Solamente con el primero de los veinticinco planos que componen el film podemos apreciar que este prometedor cineasta portugués sabe captar lo que sus ojos filtran. Un plano secuencia que va desde la niñez hasta la vejez haciendo convivir dos tiempos históricos y dos tiempos cinematográficos diferentes no es algo que pueda sorprendernos hoy en día, pero cuando la forma y el fondo son tan perfectamente armónicos y la pulsión de una sola imagen consigue por si sola evocar ese estado anímico que tanto ansiaba Tarkovski, la cosa cambia.
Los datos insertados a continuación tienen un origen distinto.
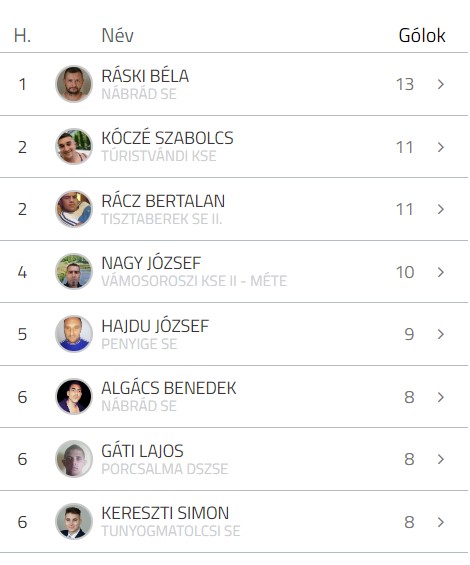Viewport: 470px width, 565px height.
Task: Expand Nagy József's row via chevron
Action: [440, 272]
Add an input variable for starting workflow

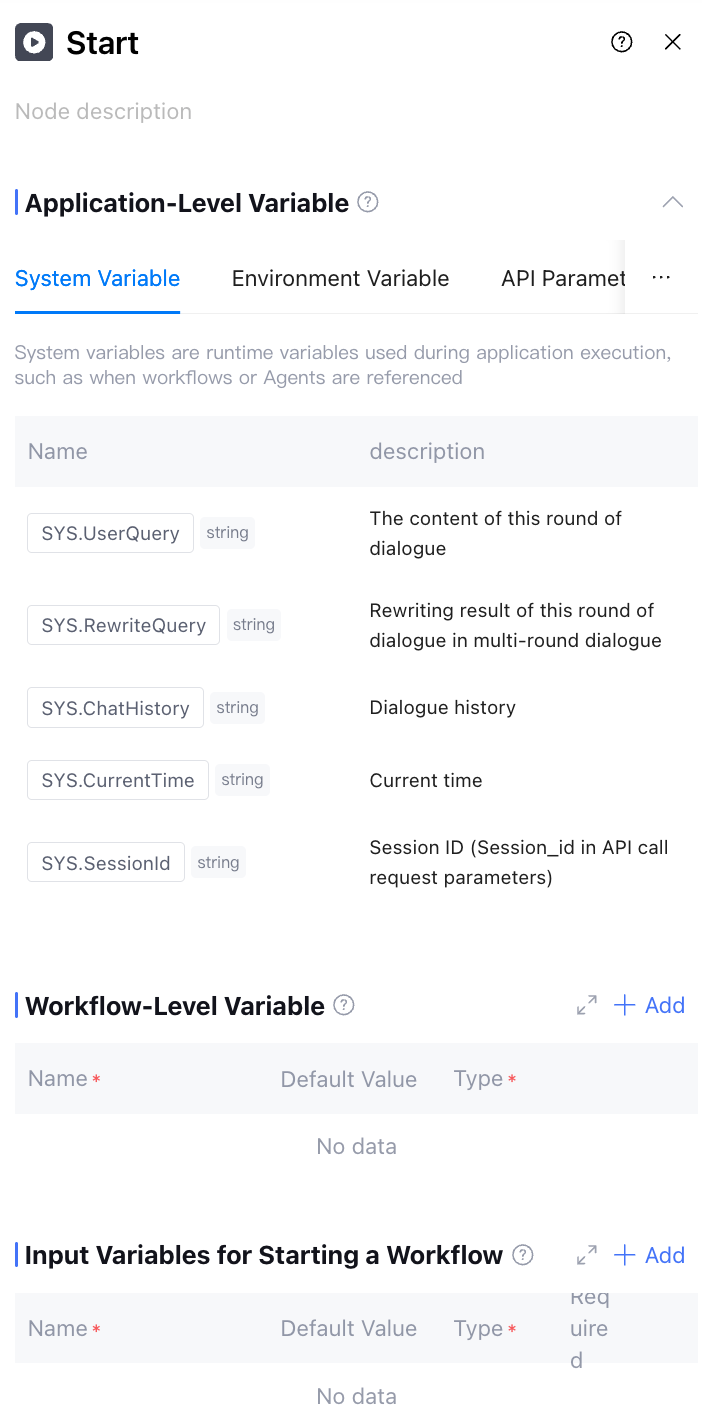[x=650, y=1255]
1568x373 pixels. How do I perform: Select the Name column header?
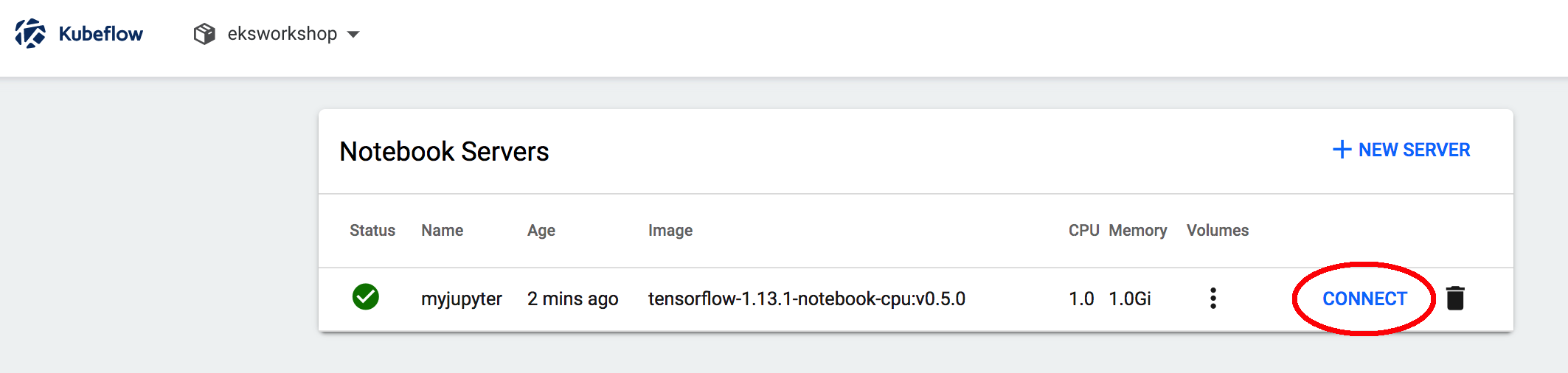442,231
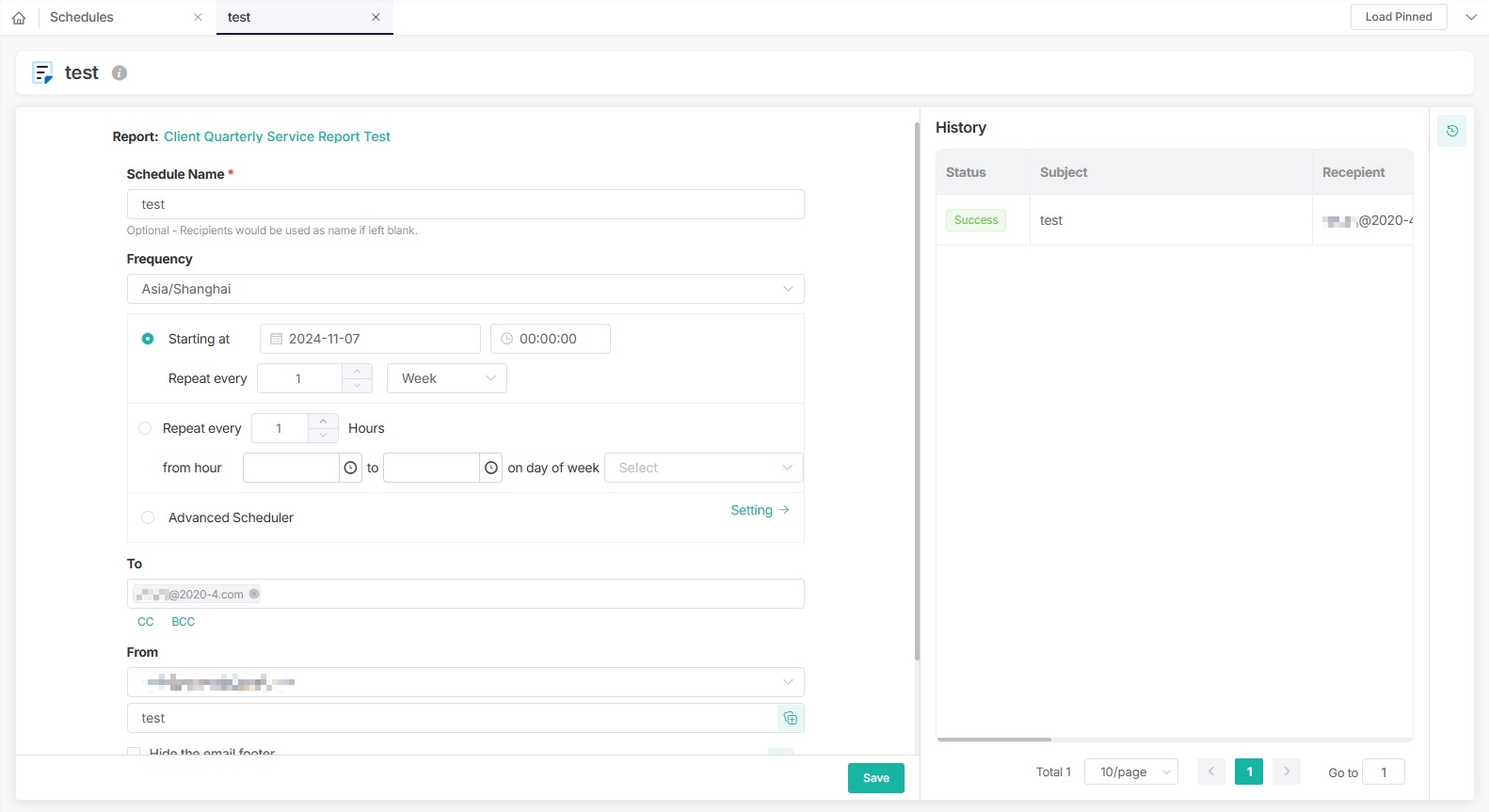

Conforme la obra va perpetuando un sentido casi olvidado en el séptimo arte, el de una observación y una pausa tan elegante como trascendente, esa mirada tan preciada se va acentuando y alejándose de cualquier otra cosa jamás vista. Es cierto que hay retazos de Tarr, de Tarkovski, de Sokurov, e incluso de Angelopoulos, pero en verdad Drvo tiene alma propia, como cualquier obra maestra que se precie. Su sencillez y brillantez son fruto de una visión humilde y sumamente personal de ver el mundo, reclamando un estilo patente en poquísimas obras del cine actual sin querer parecer algo que no se es. En palabras más llanas, Drvo sería una película “pequeña”, aludiendo a su fascinante fluidez y reposada belleza. Íntima.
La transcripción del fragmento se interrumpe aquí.